Shortly, the concert hall itself is quiet, the patrons having funneled down into a vast underground garage and into their autos.
Up and down Grand Avenue, similar scenarios play out by night and day at the various institutions – the Los Angeles Opera, the Center Theatre Group (CTG), The Colburn School, the Museum of Contemporary Art – that line this cultural corridor.
This is hardly the vibrant cultural city heart envisioned by civic leaders and benefactors such as Dorothy Chandler and Mark Taper, whose names grace the 1950s-era plaza directly modeled on New York's Lincoln Center. This stubborn contradiction between the increasingly world-class magnets downtown – from the impending arrival of classical music wunderkind Gustavo Dudamel as the new music director of the Los Angeles Philharmonic to the rapid growth of the opera under the leadership of tenor superstar Placido Domingo – and the frankly depressing downtown environs continues to bedevil the city's cultural leaders.
"We have great challenges," says Deborah Borda, president of the Los Angeles Philharmonic Association. "This is a sprawling, horizontal city, not a vertical one, and it has poor public transportation," she says, adding, "how do we get people to leave their basin villages and drive downtown?"
Efforts to tease a constituency from the largely suburban 10 million or so Angelenos include special events such as the recent, all-day Grand Avenue Festival, complete with free concerts, street performers, and food, as well as contemporary programming.

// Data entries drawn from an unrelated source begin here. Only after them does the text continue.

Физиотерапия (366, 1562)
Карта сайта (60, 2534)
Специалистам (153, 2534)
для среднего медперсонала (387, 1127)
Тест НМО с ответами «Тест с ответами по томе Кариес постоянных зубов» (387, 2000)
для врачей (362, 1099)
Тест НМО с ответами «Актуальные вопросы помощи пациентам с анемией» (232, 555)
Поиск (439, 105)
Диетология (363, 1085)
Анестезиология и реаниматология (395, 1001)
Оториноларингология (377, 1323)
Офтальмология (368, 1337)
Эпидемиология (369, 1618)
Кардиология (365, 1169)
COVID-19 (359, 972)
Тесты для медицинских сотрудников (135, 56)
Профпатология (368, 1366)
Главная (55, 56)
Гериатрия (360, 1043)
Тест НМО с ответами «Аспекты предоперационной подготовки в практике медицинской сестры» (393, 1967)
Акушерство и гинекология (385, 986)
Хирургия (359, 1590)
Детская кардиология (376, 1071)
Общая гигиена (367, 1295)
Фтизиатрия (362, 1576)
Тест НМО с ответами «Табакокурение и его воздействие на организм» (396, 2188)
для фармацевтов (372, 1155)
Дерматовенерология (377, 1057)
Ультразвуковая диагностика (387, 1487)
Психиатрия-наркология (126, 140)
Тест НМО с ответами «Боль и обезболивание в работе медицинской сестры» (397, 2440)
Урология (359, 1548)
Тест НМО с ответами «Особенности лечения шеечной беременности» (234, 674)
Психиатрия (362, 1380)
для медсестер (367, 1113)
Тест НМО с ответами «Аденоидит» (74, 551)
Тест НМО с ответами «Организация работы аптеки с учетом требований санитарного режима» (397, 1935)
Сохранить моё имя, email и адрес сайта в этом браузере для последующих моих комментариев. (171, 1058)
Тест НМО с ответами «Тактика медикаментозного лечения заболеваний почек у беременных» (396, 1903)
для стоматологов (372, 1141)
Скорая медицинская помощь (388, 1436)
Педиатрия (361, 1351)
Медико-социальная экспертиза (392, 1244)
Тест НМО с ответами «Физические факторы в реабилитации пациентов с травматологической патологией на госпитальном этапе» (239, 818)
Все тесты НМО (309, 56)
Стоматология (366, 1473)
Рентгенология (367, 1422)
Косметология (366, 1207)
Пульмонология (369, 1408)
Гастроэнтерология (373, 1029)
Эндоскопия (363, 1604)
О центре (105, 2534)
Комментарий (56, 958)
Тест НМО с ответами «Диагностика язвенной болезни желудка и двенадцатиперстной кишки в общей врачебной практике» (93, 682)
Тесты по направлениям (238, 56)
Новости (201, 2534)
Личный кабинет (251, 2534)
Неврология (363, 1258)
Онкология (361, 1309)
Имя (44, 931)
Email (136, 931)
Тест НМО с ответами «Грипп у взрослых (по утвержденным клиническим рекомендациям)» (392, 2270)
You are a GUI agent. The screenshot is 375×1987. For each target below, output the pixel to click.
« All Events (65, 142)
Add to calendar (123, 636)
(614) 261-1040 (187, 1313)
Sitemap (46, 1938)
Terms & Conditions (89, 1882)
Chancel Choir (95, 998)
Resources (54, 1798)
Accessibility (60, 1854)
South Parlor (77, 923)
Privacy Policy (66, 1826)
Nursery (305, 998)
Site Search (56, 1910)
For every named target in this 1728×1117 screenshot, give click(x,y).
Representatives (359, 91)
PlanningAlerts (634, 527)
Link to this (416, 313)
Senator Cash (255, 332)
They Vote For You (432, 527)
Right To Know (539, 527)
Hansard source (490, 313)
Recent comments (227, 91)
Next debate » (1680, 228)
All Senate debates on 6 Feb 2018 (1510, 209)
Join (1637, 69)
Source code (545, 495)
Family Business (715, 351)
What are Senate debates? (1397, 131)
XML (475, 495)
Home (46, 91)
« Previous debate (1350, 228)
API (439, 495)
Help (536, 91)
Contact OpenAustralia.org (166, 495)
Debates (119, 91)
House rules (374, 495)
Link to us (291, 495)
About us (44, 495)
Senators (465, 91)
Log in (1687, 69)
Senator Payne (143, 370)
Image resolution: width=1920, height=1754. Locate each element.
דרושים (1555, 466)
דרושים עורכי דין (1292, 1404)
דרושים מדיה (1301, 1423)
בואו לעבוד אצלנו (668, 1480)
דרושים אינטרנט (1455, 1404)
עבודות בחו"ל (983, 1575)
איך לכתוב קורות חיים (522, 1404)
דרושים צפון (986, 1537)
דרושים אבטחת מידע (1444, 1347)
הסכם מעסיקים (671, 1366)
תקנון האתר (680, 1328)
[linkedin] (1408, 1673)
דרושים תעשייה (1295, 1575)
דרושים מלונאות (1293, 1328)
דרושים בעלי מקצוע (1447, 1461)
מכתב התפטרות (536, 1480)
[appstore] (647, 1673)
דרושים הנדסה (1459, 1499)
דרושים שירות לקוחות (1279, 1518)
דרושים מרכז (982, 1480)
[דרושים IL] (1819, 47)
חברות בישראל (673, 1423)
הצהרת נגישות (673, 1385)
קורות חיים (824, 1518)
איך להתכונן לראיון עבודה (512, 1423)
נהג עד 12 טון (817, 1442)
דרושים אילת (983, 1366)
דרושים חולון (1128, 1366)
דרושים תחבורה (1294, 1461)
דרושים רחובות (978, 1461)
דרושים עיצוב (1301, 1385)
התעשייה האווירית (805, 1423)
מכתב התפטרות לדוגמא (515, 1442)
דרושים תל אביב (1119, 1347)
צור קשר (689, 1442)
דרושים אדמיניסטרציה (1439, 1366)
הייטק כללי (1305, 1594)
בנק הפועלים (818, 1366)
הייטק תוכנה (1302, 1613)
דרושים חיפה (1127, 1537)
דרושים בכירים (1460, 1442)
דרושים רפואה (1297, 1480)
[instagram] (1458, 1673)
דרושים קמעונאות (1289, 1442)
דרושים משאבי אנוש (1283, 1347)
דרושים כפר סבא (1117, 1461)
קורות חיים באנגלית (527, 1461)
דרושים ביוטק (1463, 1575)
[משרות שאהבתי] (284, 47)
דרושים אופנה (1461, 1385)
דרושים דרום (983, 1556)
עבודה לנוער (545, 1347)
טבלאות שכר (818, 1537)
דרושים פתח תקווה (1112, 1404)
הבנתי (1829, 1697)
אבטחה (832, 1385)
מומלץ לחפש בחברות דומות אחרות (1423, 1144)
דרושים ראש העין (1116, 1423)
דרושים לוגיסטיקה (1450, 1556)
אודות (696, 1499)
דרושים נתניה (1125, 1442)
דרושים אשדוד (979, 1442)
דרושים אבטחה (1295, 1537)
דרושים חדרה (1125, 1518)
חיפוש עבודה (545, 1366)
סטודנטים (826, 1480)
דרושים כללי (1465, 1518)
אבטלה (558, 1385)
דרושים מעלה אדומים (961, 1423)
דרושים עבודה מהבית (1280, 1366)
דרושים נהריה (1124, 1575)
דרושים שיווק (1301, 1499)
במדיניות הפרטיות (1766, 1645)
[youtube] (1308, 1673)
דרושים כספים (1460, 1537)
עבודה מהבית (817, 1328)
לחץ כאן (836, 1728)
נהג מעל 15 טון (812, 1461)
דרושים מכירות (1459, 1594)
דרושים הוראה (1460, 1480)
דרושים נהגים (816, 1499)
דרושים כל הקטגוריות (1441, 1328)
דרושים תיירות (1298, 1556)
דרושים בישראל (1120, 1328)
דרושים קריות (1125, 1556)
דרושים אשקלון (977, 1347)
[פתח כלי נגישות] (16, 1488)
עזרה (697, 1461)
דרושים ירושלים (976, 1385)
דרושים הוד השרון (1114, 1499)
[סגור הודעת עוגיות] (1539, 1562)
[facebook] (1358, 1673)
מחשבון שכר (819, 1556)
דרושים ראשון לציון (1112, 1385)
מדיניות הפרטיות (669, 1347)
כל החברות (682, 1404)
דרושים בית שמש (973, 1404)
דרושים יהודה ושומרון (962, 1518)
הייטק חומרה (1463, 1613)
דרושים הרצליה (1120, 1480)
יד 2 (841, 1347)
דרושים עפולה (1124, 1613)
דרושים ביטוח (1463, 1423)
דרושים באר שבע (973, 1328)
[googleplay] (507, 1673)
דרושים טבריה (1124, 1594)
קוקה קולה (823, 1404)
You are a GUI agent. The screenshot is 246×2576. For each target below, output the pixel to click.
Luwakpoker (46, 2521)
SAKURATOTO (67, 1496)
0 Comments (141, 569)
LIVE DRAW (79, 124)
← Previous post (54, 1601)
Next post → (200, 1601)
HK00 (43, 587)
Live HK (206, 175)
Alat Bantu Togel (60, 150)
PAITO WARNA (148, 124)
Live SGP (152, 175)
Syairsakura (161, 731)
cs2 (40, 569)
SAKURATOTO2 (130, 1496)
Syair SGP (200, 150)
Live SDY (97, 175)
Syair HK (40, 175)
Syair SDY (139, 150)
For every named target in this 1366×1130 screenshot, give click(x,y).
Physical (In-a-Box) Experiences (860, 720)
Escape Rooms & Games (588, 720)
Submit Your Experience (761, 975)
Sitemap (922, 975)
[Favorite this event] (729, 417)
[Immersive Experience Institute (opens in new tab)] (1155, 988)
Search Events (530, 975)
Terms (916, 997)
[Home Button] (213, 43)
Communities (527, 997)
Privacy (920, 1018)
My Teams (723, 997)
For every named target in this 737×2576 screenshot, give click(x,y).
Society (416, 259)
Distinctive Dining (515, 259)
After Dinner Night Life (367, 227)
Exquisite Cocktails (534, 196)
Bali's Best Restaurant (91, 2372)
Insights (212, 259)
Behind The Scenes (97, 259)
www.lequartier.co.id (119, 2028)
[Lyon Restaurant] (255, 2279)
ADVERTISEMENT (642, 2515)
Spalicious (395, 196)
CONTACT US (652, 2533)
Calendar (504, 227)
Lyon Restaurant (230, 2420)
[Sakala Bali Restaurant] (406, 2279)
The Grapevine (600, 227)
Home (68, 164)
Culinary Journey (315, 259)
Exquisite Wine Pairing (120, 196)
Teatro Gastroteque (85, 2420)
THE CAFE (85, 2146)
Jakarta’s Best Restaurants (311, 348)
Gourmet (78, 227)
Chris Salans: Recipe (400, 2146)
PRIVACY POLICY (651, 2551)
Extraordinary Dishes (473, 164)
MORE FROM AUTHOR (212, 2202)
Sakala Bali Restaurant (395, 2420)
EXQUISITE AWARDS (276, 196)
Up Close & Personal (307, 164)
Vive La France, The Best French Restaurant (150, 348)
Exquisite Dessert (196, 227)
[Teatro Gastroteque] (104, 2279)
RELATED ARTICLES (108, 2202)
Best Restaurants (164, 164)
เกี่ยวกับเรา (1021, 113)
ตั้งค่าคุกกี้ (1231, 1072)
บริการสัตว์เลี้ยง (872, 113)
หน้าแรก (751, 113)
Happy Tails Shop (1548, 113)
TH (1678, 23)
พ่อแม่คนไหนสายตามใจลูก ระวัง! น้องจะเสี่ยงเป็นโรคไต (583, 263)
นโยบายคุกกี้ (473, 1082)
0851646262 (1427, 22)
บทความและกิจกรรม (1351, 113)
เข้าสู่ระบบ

The opera just closed a production of "The Fly," based on the film. No single event, however, has given as much hope to the cultural corridor denizens as the arrival of Gehry's stainless steel masterwork in 2003.
"Disney Hall has brought a glow to the entire downtown," says James Conlon, music director of the opera. Now, another Gehry design, the Grand Avenue project, is in the works, a $2.5 billion multi-use development with hotel space, restaurants, shops, housing, and what many hope will be its pièce de résistance, a 16-acre park. The core construction will replace what locals have dubbed a "Tinker Toy" parking garage (so named for its shoddy construction) directly across from Disney Hall. But delays over amenities such as low-income housing and aesthetics such as an elegant open stairway to connect the project to adjacent neighbor- hoods have left the community in limbo.
The credit-market problems are not helping, says Carol Schatz, CEO of the Downtown Center Business Improvement District. Financing, due to be completed by next year, is now up in the air. This rattles some residents, though not deeply. "The arts are the soul of a city," says Michael Ritchie, artistic director of CTG. "They will always attract an audience, no matter how far they have to come."